If y=-2, then [tex]B=1[/tex]

I also found:

[tex]4y^2-7y-12=(A+B+C)y^2+(2C-3B-A)y-6A[/tex]

so [tex]6A=12[/tex], or [tex]A=2[/tex].

Also, [tex](A+B+C)=4[/tex] so [tex](2+1+C)=4[/tex] and [tex]C=1[/tex]

Therefore: [tex]=\int\frac{A}{y}+\frac{B}{y+2}+\frac{C}{y-3}[/tex]
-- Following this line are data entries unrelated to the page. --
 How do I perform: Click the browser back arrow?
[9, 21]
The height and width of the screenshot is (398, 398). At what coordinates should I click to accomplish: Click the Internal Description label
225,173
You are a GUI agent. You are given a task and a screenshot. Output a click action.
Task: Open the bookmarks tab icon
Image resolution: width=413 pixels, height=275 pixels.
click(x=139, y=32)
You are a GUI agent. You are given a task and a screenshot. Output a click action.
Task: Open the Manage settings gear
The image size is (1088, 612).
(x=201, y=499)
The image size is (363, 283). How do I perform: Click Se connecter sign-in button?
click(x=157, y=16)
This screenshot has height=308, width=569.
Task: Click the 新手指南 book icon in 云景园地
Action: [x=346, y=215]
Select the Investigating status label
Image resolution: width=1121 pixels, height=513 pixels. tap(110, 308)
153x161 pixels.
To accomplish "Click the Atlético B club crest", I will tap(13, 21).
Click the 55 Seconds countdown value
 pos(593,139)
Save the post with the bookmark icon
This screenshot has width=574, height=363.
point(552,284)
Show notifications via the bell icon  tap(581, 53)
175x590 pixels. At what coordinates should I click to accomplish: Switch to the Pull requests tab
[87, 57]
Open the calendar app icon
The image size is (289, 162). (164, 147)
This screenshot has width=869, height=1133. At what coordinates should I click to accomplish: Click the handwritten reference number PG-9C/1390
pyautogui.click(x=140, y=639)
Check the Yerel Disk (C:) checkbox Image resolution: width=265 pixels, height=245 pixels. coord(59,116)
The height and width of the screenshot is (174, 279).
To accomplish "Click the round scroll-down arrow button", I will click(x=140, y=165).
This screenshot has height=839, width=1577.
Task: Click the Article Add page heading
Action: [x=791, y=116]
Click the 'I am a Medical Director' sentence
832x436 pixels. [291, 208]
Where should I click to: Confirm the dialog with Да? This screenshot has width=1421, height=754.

[tex]=\int\frac{2}{y}+\frac{1}{y+2}+\frac{1}{y-3}[/tex]

[tex]=2ln|y|+ln|y+2|+ln|y-3|[/tex] with limits [tex][1, 2][/tex]

[tex]=2(ln(2)-ln(1))+(ln(2+2)-ln(1+2)+(ln|2-3|-ln|1-3|)[/tex]

[tex]=2ln(2)+(ln(4)-ln(3)+(ln(1)-ln(2))[/tex]

[tex]=2ln(2)+ln(\frac{4}{3})-ln(2)[/tex]

This is not equal to either answer provided in the book but I can't find an error. Also, how do you put the limits of integration into the function using Latex?